In a unit test, I need to perform a quite complex setup (this may be a code smell but this is not what this question is about :-)). What I'm interested in is if it is better to have multiple @Before
methods performing the setup or just one, which calls helper methods to perform the initialization.
E.g.
@Before
public void setUpClientStub() {
}
@Before
public void setUpObjectUnderTest() {
}
vs.
@Before
public void setUp() {
setUpClientStub();
setUpObjectUnderTest();
}
As has been said in other responses, the order in which JUnit finds methods is not guaranteed, so the execution order of @Before
methods can't be guaranteed. The same is true of @Rule
, it suffers from the same lack of guarantee. If this will always be the same code, then there isn't any point in splitting into two methods.
If you do have two methods, and more importantly, if you wish to use them from multiple places, then you can combine rules using a RuleChain, which was introduced in 4.10. This allows the specific ordering of rules, such as:
public static class UseRuleChain {
@Rule
public TestRule chain= RuleChain
.outerRule(new LoggingRule("outer rule"))
.around(new LoggingRule("middle rule"))
.around(new LoggingRule("inner rule"));
@Test
public void example() {
assertTrue(true);
}
}
This produces:
starting outer rule
starting middle rule
starting inner rule
finished inner rule
finished middle rule
finished outer rule
So you can either upgrade to 4.10 or just steal the class.
In your case, you could define two rules, one for client setup and one for object, and combine them in a RuleChain
. Using ExternalResource.
public static class UsesExternalResource {
private TestRule clientRule = new ExternalResource() {
@Override
protected void before() throws Throwable {
setupClientCode();
};
@Override
protected void after() {
tearDownClientCode()
};
};
@Rule public TestRule chain = RuleChain
.outerRule(clientRule)
.around(objectRule);
}
So you'll have the following execution order:
clientRule.before()
objectRule.before()
the test
objectRule.after()
clientRule.after()
I would do the latter. AFAIK, there is no way to guarantee order of @Before annotated setup methods.
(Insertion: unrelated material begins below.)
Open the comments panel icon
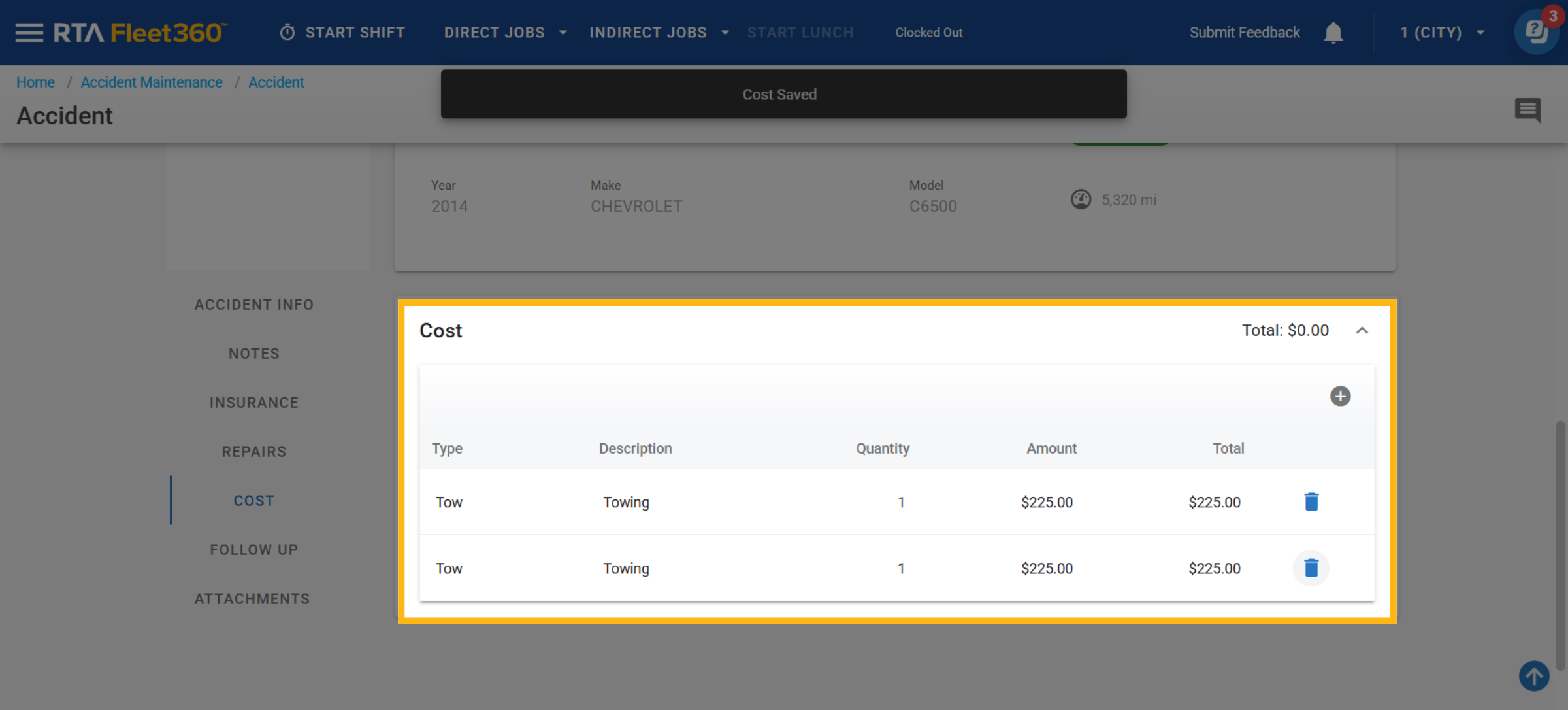The width and height of the screenshot is (1568, 710). pos(1527,110)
Note that there are no guarantees about the order in which @Before
annotated methods are invoked. If there are some dependencies between them (e.g. one method must be called before the other), you must use the latter form.
Otherwise this is a matter of preference, just keep them in a single place so it is easy to spot them.
I don't think it makes much of a difference, but I personally prefer the second one (the order Before methods are executed being not defined, you'll have a better control that way).
For me it seems using JUnit 4.12
, the methods annotated with @Before
get indeed sorted deterministically by the following characteristic:
by reversed lexicographic order with respect to the method name.
You can see this behaviour by executing this Testclass:
import java.util.Arrays;
import org.junit.After;
import org.junit.AfterClass;
import org.junit.Assert;
import org.junit.Before;
import org.junit.BeforeClass;
import org.junit.Test;
/*
* key points:
* - multiple @Before methods get sorted by reversed lexicographic order
* */
public class JUnitLifecyle {
@BeforeClass
public static void runsOnceBeforeClassIsInited() {
System.out.println("@BeforeClass");
}
public JUnitLifecyle() {
System.out.println("Constructor");
}
@Before
public void a() {
System.out.println("@Before a");
}
@Before
public void b() {
System.out.println("@Before b");
}
@Before
public void cd() {
System.out.println("@Before cd");
}
@Before
public void ca() {
System.out.println("@Before ca");
}
@Before
public void cc() {
System.out.println("@Before cc");
}
@Before
public void d() {
System.out.println("@Before d");
}
@Before
public void e() {
System.out.println("@Before e");
}
@Test
public void firstTest() {
System.out.println("@Test 1");
}
@Test
public void secondTest() {
System.out.println("@Test 2");
}
@After
public void runsAfterEveryTestMethod() {
System.out.println("@After");
}
@AfterClass
public static void runsOnceAfterClass() {
System.out.println("@AfterClass");
}
}
I came to this conclusion after playing around with the output, while changing the method names of the methods annotated with @Before
.
Keeping this reversed lexicographic order in mind you could name your methods accordingly to let JUnit
execute your setup tasks in the right order.
Although the above approach is possible, I think you should not do this in your tests, because the Java-Annotations thing in JUnit was introduced to get away from convention-based testing.